Behind the scenes, the image is transformed and fed into a neural network — a modified MobileNet Convolutional Neural Network that does binary classification, which rates the selfie-quality of the image, and outputs a rating from 0 to 1. This is powered by a Tensorflow backend, trained with the Selfie Dataset from the UCF Center for Computer Vision, a labelled dataset of over 40,000 images and respective popularities.

Challenges we ran into

  1. CSS Problems: ..* Dynamic positioning and formatting of UI elements ..* HTML5 elements like canvas and video Making the app look nice
  2. Camera and computer vision APIs: ..* Different devices had different video qualities and resolutions, hard to achieve consistency and smooth performance
  3. Networking: ..* Security issues (Cross Origin Requests, HTTPS), relatively large size of payloads, and high frequency of requests
  4. Transforming images to be compatible with the training set
  5. Training a satisfactory model: ..* Noise and outliers in training set

Accomplishments that we're proud of

We were surprised but also really happy that our machine learning model came out to work reasonably well, without having too many complicated technical components or costing too much of our time by requiring too much data or learning time. We were also able to make the web app be compatible with mobile even though it was originally just for desktop, which was a pleasant surprise since we thought about making a mobile app in the first place (but didn’t feel like we had the skills to do so in a hackathon). Finally, we were very impressed by how our entire project just fit together, from the machine learning model creation to hosting the model calculations on a server to the actual web app connecting packages, requests and the UI together to create the final usable app for the user.

What we learned

Cross-platform development is tricky to get right and meet expectations. Using the right front-end layouts and debugging tools makes a big difference in achieving consistency in design, functionality and performance.

On the machine learning side, we discovered that models can be very volatile, from overfitting to false positives and a host of wrong learned assumptions. We had to learn special techniques to account for these errors, to create a model that does as expected but is robust at the same time.

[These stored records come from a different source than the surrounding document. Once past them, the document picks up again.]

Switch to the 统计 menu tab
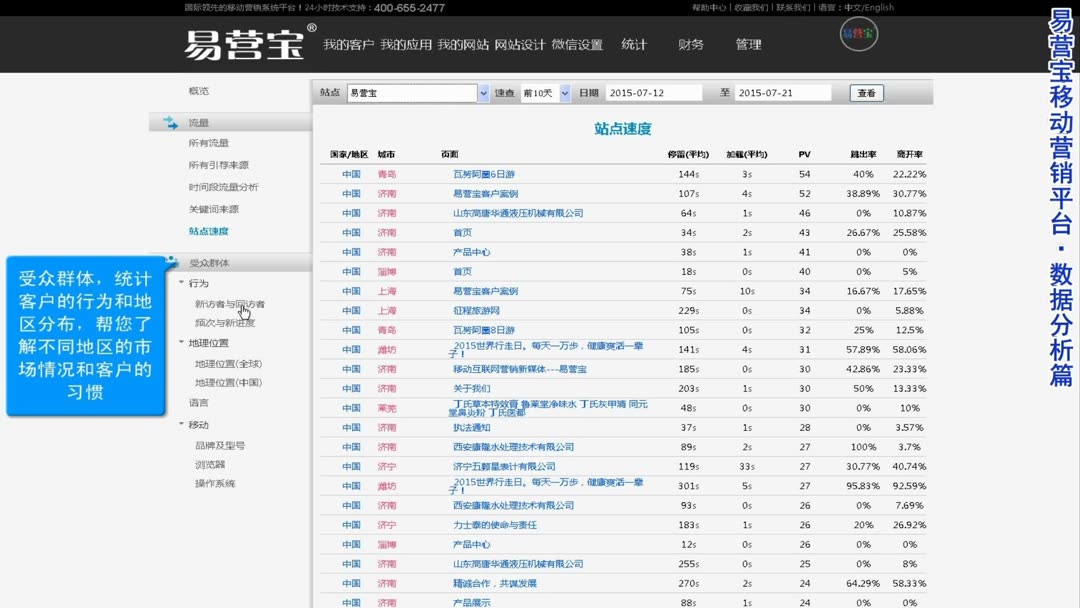Screen dimensions: 1080x608 coord(634,44)
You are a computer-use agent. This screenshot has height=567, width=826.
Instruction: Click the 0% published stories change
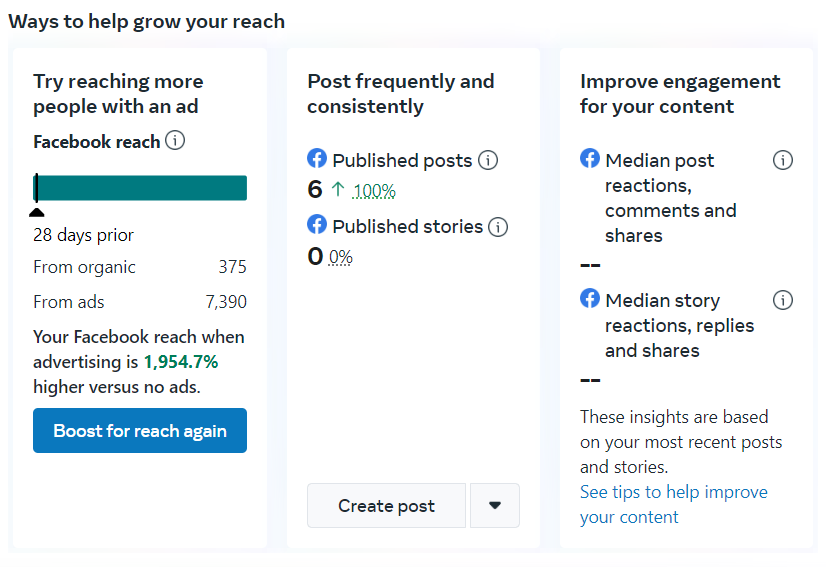coord(341,257)
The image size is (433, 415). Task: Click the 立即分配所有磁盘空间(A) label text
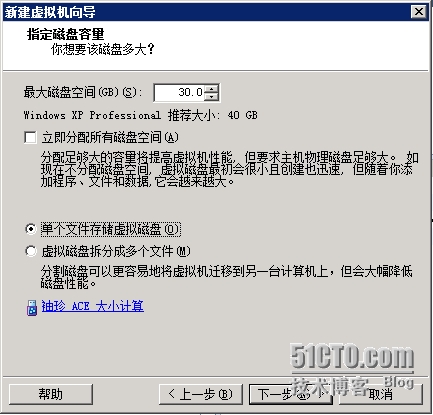pos(110,138)
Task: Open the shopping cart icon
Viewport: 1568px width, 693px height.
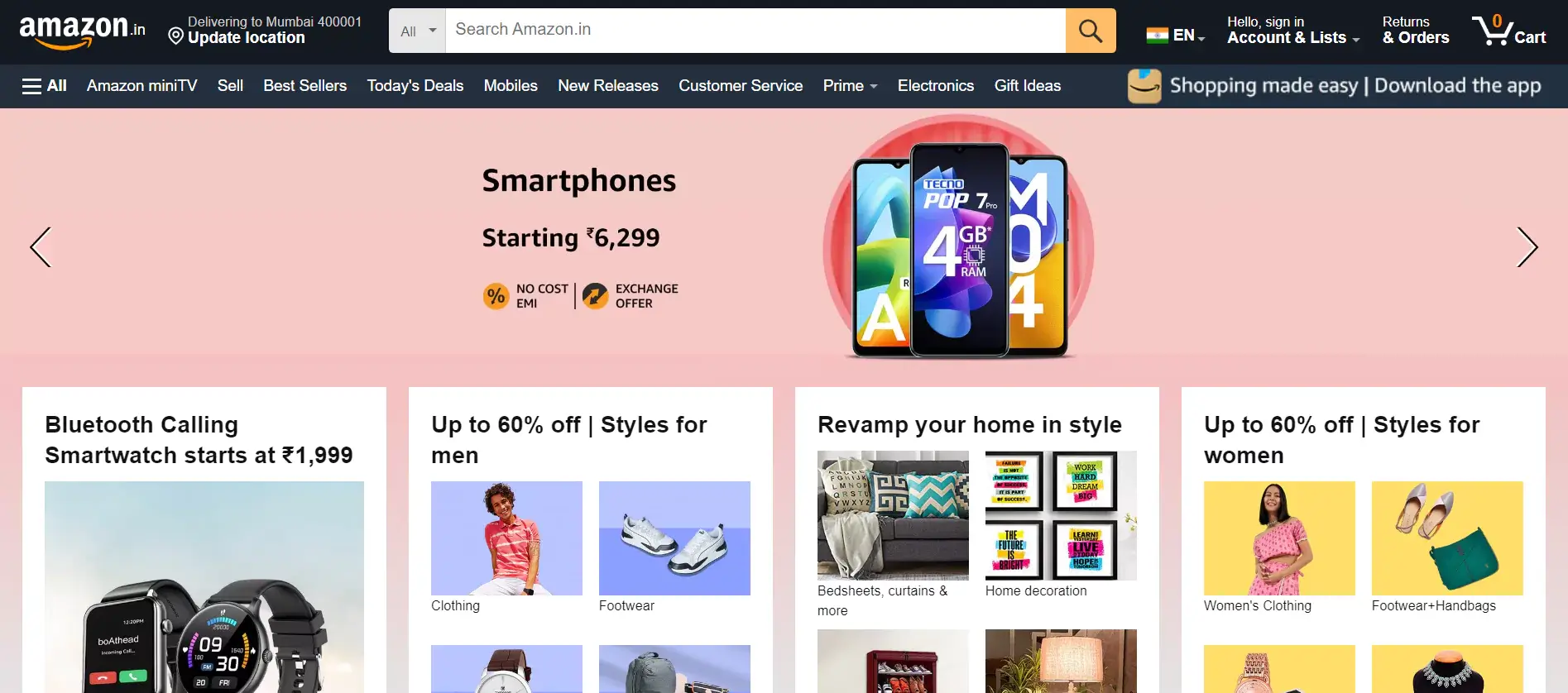Action: [x=1508, y=31]
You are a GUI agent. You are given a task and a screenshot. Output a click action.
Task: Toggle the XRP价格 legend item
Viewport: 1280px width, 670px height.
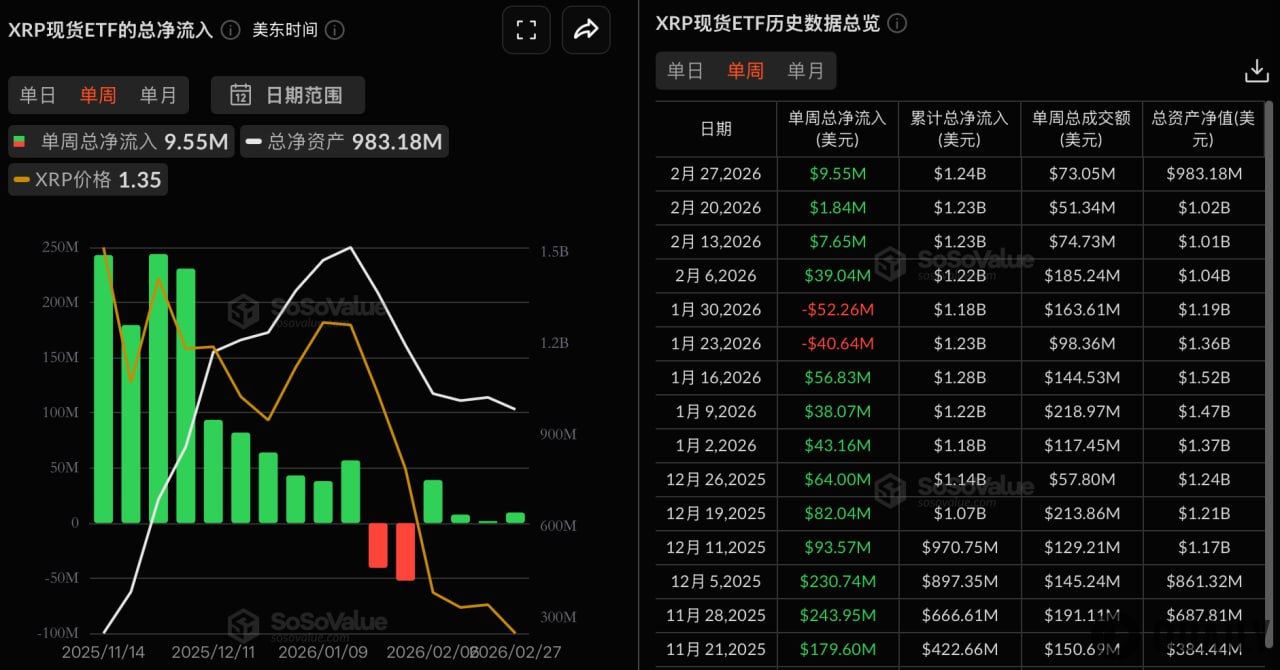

What's next for Selfie Monsta

We hope to make a native mobile app instead of a web one so we can support more features, and have a smoother UI overall. We also hope to improve the current model with more training and features, or explore other architectures for the neural network. Finally, we hope to be able to apply the concept of Selfie Monsta in the automation and streamlining of processes of substantial photography tasks, such as photo-ID creation or satellite imaging.